*** Opening MATERIAL SHOWN ***

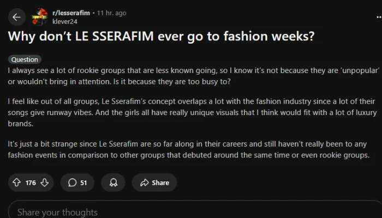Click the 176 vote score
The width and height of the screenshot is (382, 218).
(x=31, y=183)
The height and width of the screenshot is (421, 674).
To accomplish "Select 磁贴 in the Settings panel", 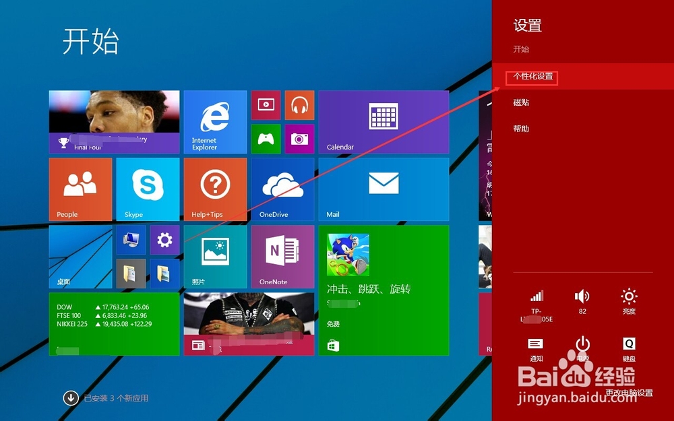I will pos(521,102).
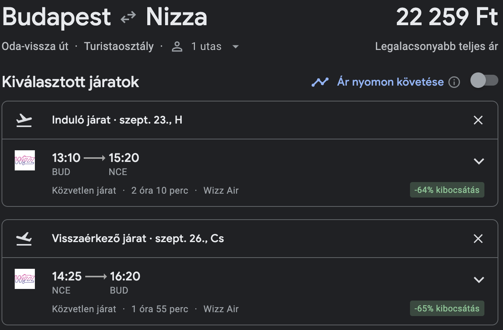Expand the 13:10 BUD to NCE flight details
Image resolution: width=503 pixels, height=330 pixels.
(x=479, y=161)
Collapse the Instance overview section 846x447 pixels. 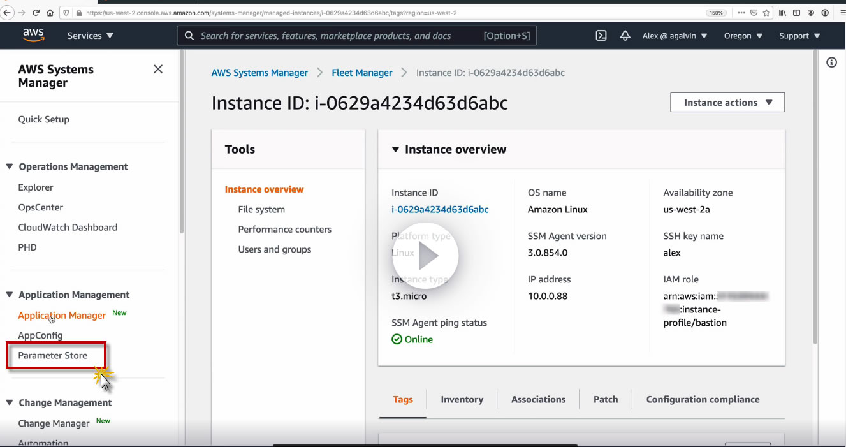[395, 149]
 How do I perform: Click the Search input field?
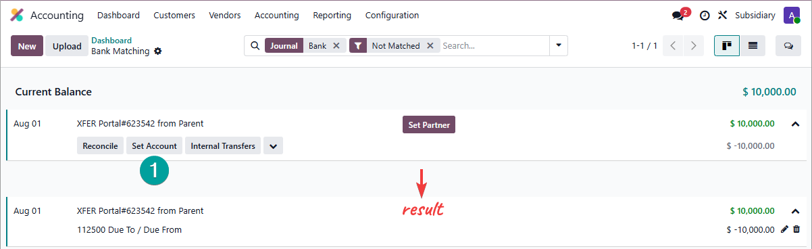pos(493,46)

*** Closing MATERIAL SHOWN ***
*** Opening MATERIAL SHOWN ***

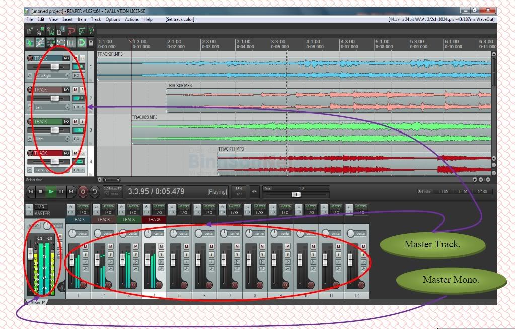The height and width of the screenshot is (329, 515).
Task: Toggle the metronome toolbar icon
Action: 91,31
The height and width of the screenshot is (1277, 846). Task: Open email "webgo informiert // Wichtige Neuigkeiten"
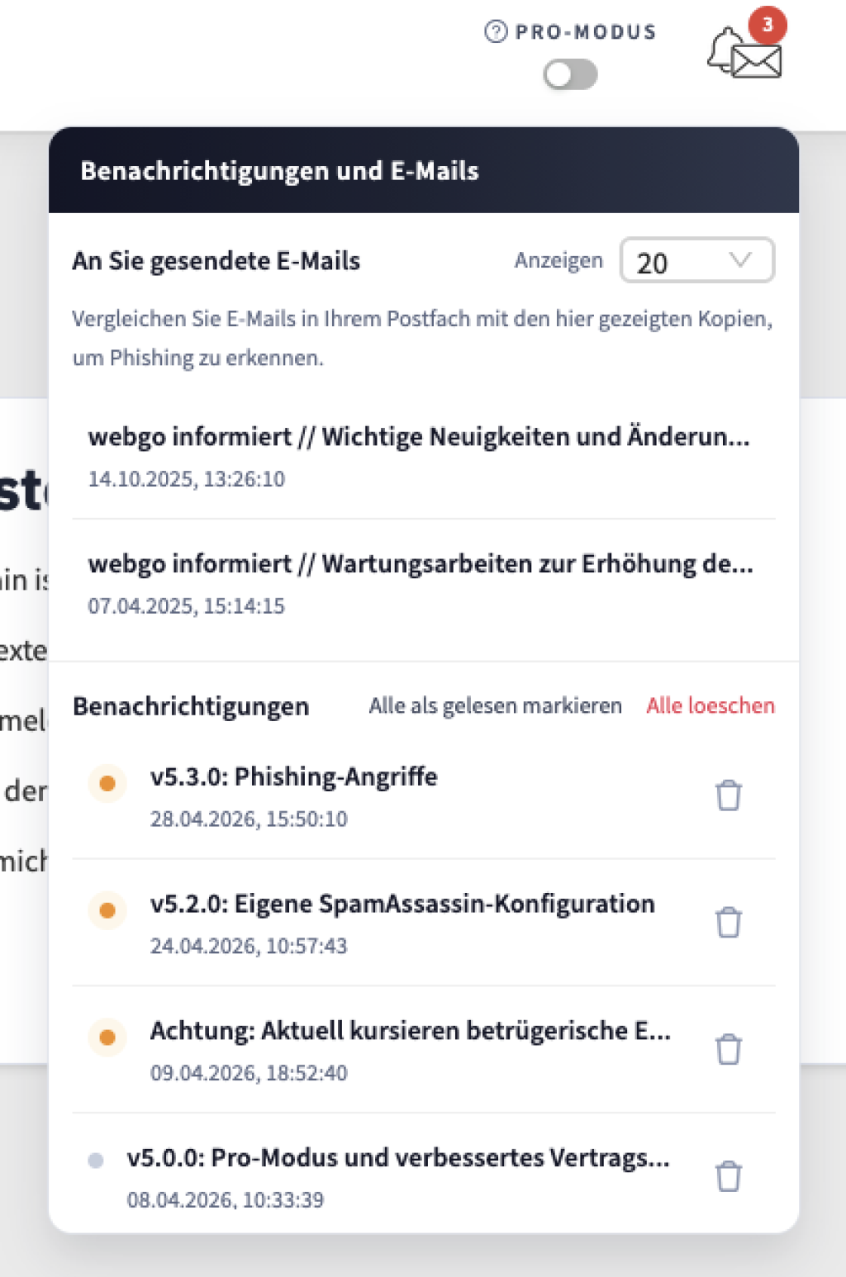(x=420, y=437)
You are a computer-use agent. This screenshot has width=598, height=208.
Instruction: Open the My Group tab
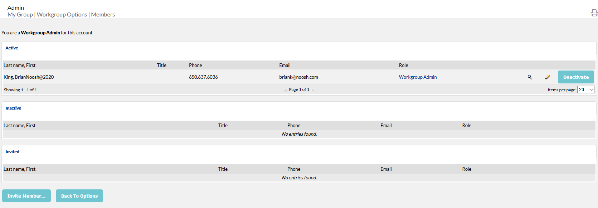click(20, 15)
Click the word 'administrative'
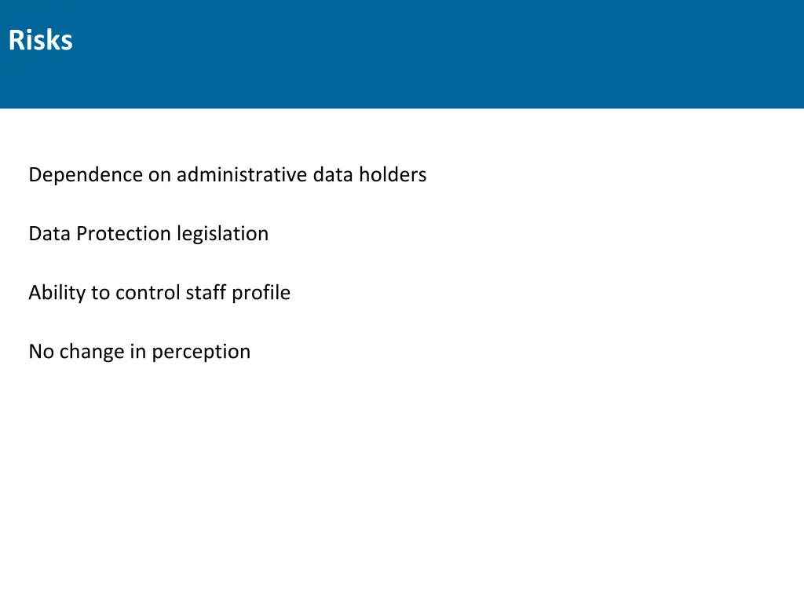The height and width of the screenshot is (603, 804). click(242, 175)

*** Closing MATERIAL SHOWN ***
*** Opening MATERIAL SHOWN ***

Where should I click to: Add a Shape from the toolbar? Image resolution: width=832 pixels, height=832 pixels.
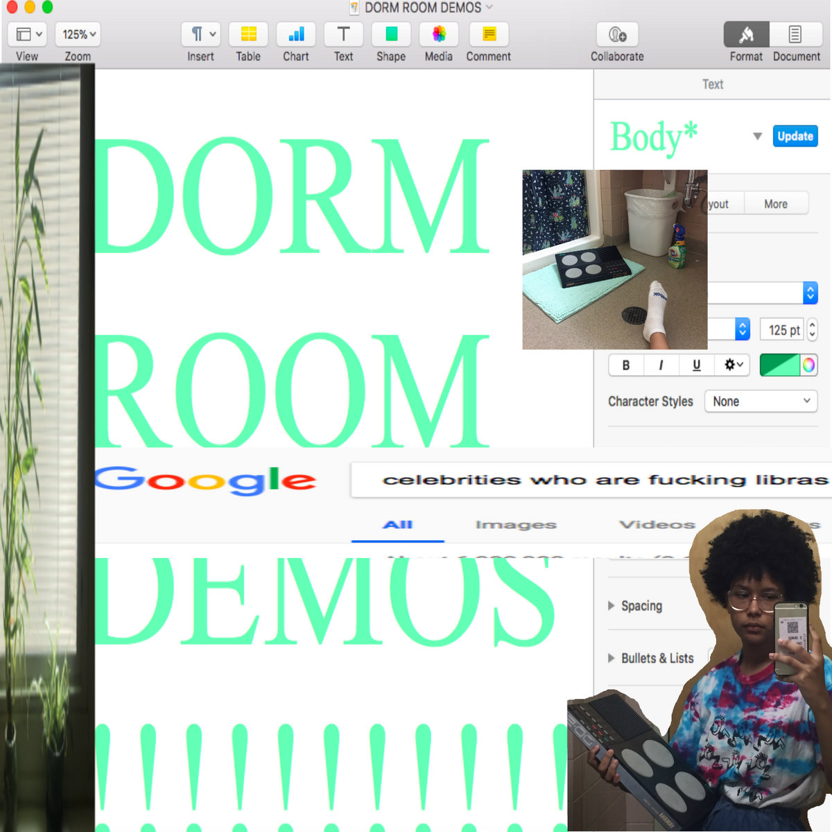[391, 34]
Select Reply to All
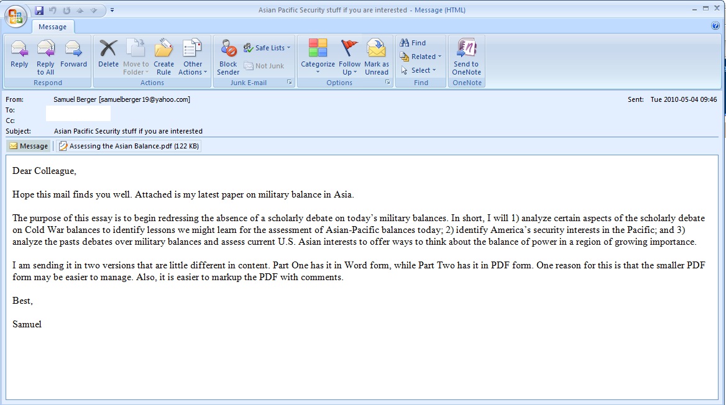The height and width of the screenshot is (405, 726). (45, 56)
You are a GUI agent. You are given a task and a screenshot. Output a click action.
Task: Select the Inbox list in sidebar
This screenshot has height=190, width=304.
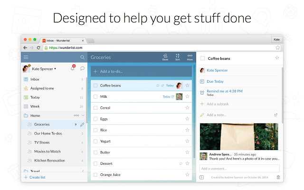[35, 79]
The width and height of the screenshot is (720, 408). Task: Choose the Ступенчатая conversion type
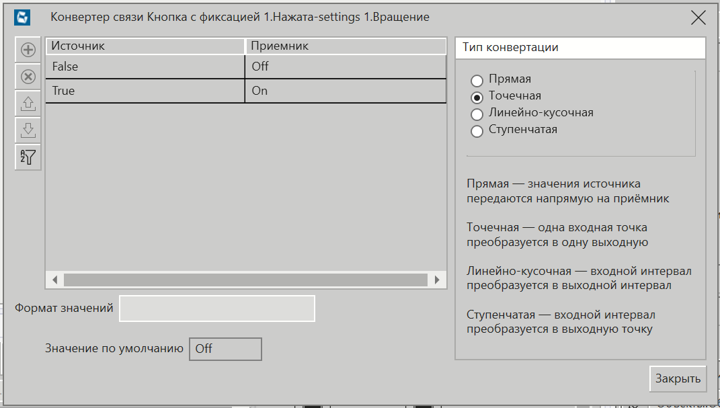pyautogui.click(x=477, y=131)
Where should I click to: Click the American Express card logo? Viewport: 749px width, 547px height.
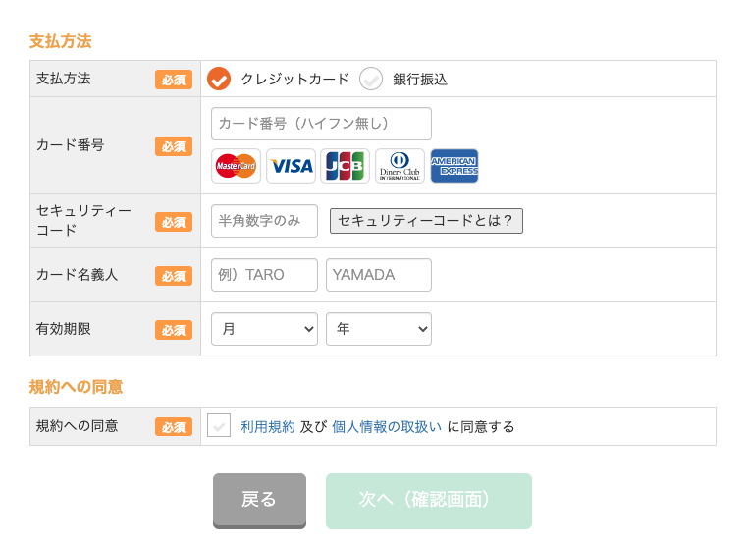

*** Closing MATERIAL SHOWN ***

Show all lines from the entries that hold "agent".

You are a computer-use agent. This screenshot has width=598, height=208.
You are a GUI agent. You are given a task and a screenshot. Output a click action.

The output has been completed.